* [ÉNONCÉ DU PROBLÈME A] Résumez en deux phrases le texte du document consacré aux sectes et à leur rapport au monde.
* [ÉNONCÉ DU PROBLÈME B]
Répondez brièvement aux questions suivantes d'après le texte du document :
(i) Sur quel critère repose le classement courant des mouvements religieux minoritaires ?
(ii) À quelles traditions se rattachent les sectes qualifiées d'orientales ?
(iii) Quelles caractéristiques des sectes cette répartition laisse-t-elle dans l'ombre ?

* [TEXTE DU DOCUMENT]

Les sectes et leur rapport au monde

Comme on vient de le lire, de nombreuses tentatives pour classer les mouvements religieux minoritaires ont été réalisées, tant par le discours savant que par le discours militant. Le classement courant mais superficiel a consisté à prendre en considération la doctrine du mouvement pour la rapporter à une tradition d'origine. En vertu de cette filiation historique, on pourra ainsi distinguer des sectes d'origine chrétienne, juive ou musulmane, des sectes orientales (bouddhistes, hindouistes, shintoïstes), des sectes se rattachant à la tradition occultiste ou ésotérique occidentale, des sectes qui inventent de nouvelles gnoses à partir d'un modèle emprunté à la psychologie contemporaine, enfin des sectes opérant les syncrétismes les plus variés. Une telle répartition ne présente qu'un intérêt limité, car elle laisse dans l'ombre les caractéristiques de structure interne ou le mode de relation à l'environnement des différentes sectes.

* [EXTRAIT DE DONNÉES]
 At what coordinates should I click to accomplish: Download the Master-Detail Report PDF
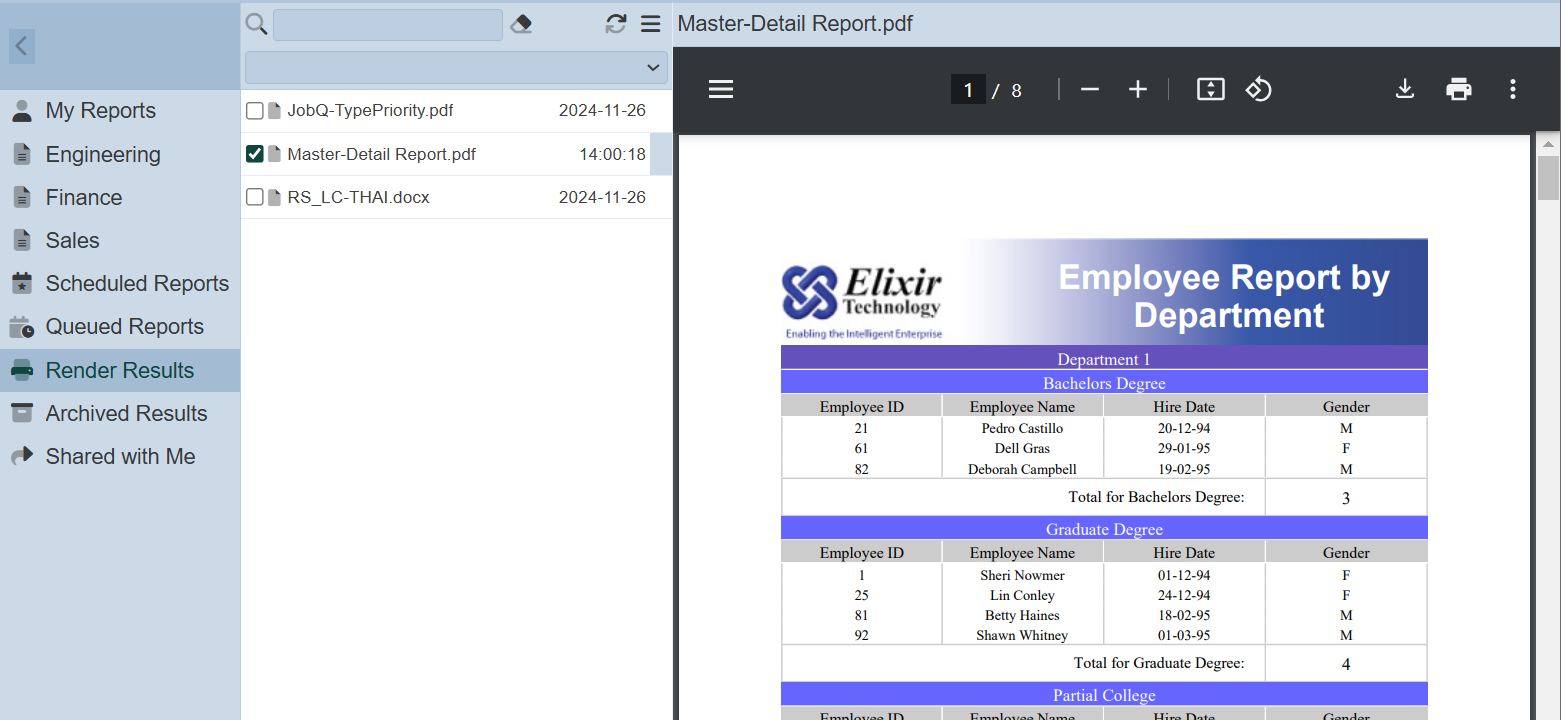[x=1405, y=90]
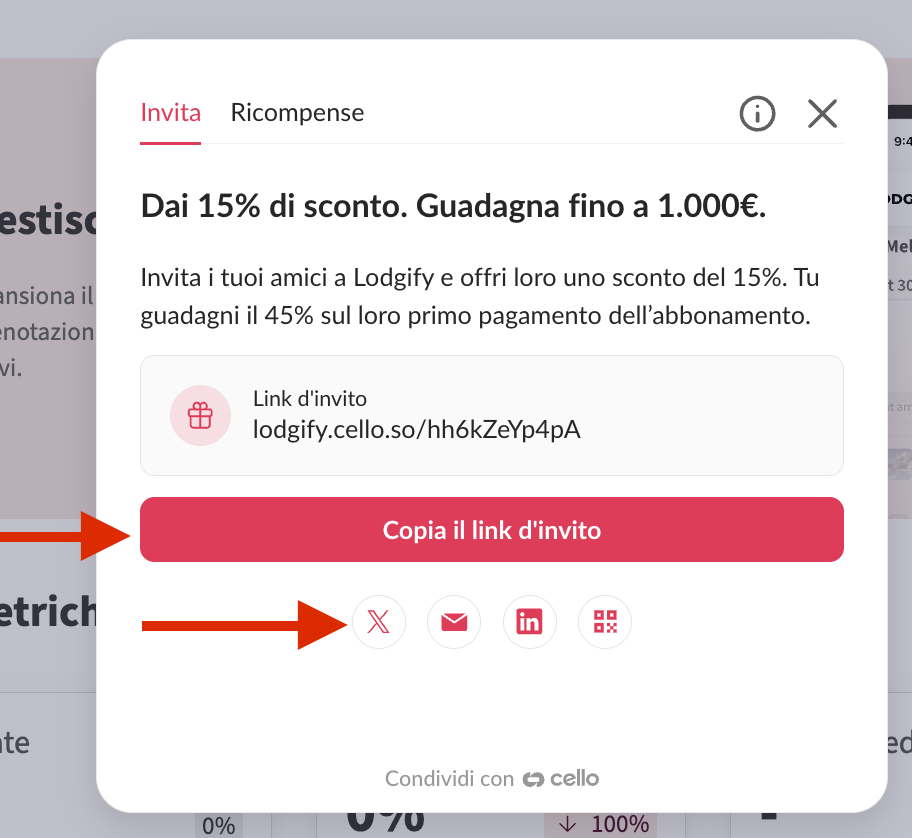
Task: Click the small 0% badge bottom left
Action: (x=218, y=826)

* [RÉPONSE COMPLÈTE A] Le classement courant des mouvements religieux minoritaires rattache la doctrine de chaque mouvement à une tradition d'origine, ce qui permet de distinguer notamment des sectes d'origine chrétienne, juive ou musulmane, des sectes orientales, ésotériques, psychologisantes ou syncrétiques. Cette répartition n'offre qu'un intérêt limité, car elle laisse dans l'ombre la structure interne des sectes et leur mode de relation à l'environnement.

* [RÉPONSE COMPLÈTE B]
(i) Sur la doctrine du mouvement, rapportée à une tradition d'origine.
(ii) Aux traditions bouddhiste, hindouiste et shintoïste.
(iii) Leur structure interne et leur mode de relation à l'environnement.